§ **GOAL OF THE EXERCISE**
Track down every line below that holds "Given" and copy it.

----------

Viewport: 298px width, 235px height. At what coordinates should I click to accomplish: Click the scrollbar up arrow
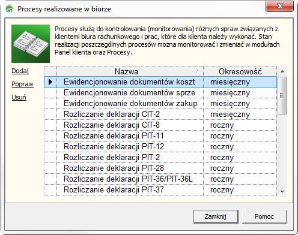click(282, 71)
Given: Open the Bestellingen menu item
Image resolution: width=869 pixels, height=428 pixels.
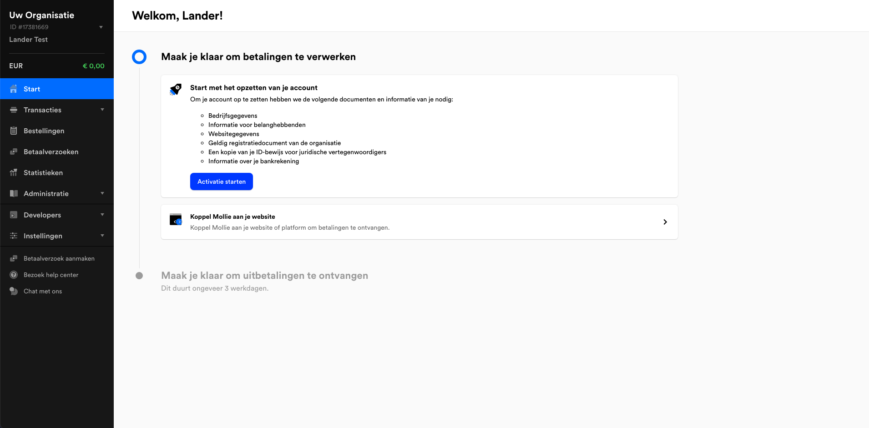Looking at the screenshot, I should (57, 131).
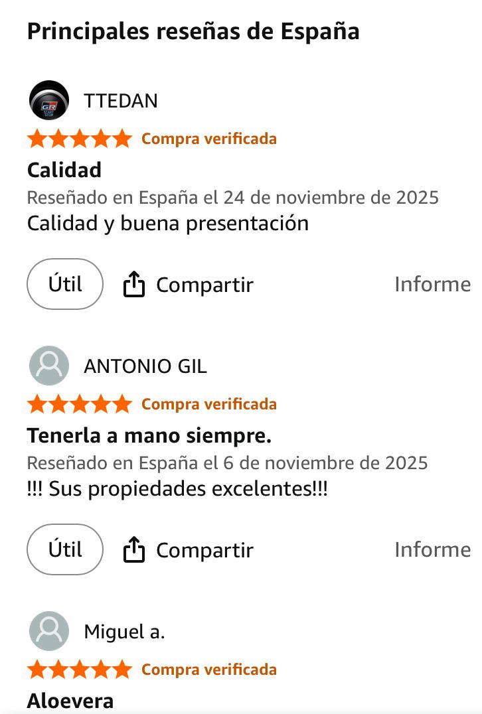Screen dimensions: 482x714
Task: Open ANTONIO GIL's default avatar icon
Action: [49, 366]
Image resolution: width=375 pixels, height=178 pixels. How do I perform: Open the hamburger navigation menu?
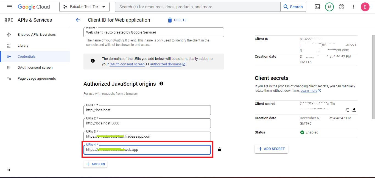(9, 7)
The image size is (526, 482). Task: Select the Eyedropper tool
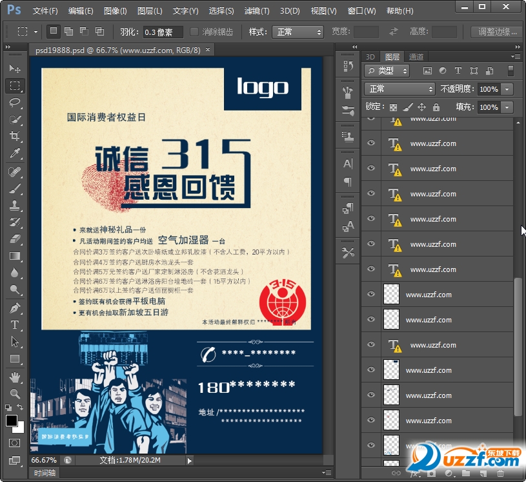point(15,153)
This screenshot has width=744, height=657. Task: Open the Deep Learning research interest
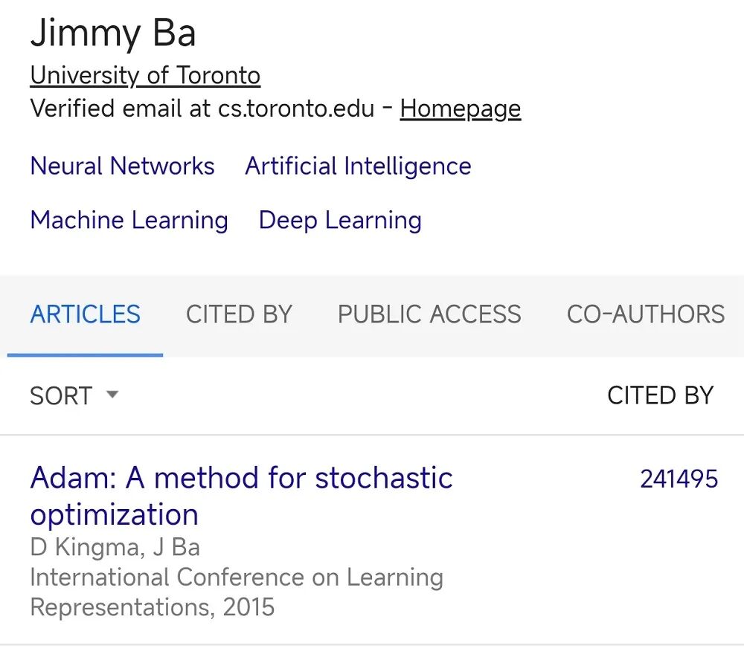pyautogui.click(x=339, y=220)
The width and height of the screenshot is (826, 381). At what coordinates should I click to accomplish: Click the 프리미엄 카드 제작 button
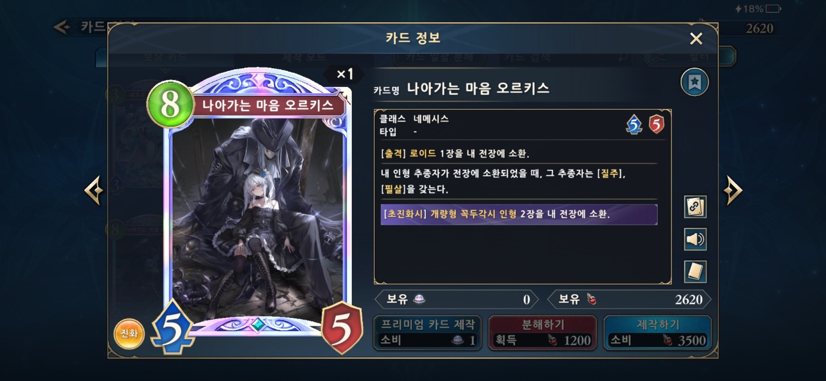[428, 333]
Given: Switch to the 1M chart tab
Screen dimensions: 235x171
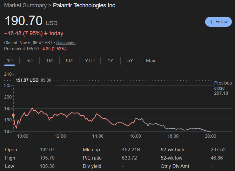Looking at the screenshot, I should [49, 60].
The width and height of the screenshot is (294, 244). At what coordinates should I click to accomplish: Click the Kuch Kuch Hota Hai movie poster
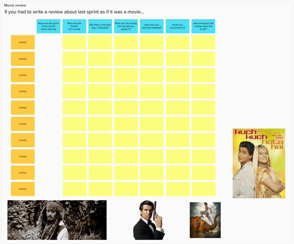click(259, 163)
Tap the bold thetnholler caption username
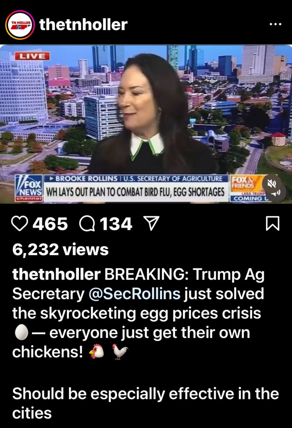Image resolution: width=292 pixels, height=428 pixels. 56,274
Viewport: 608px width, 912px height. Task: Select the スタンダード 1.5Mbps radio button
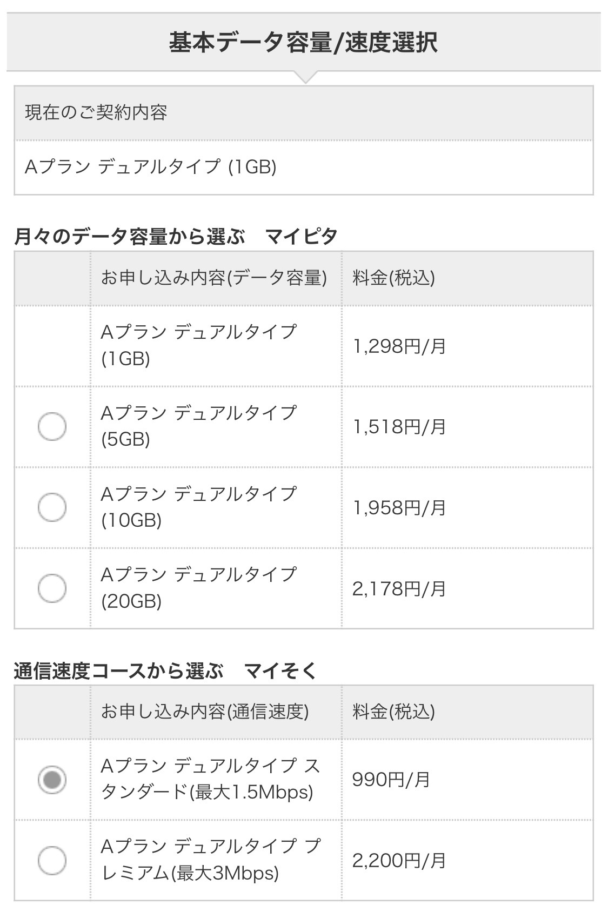[52, 779]
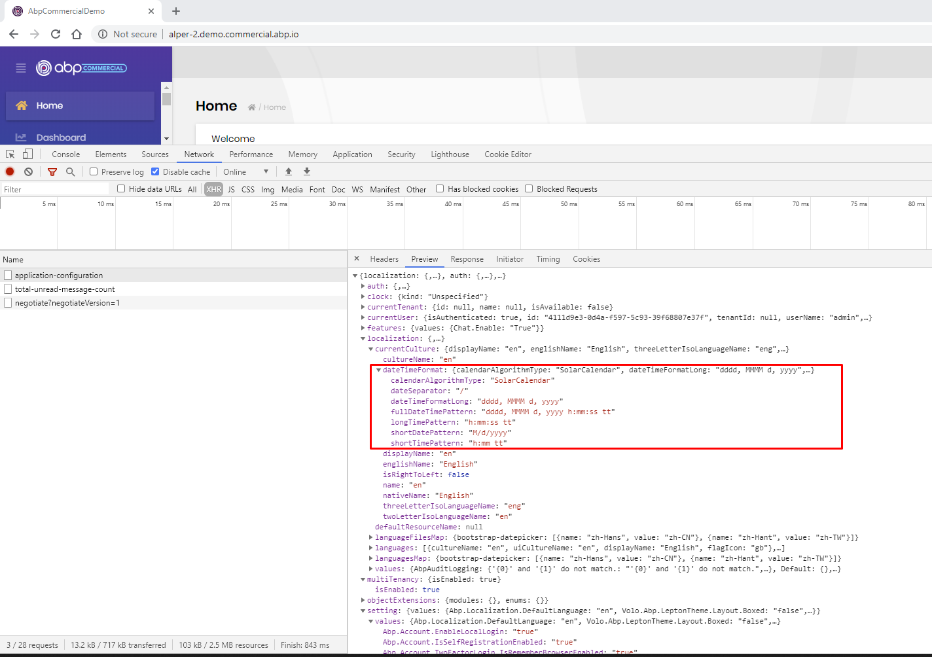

----------

§ **ANSWER SECTION**
Given: Open the Bestellingen menu item
Given: Switch to the 1M chart tab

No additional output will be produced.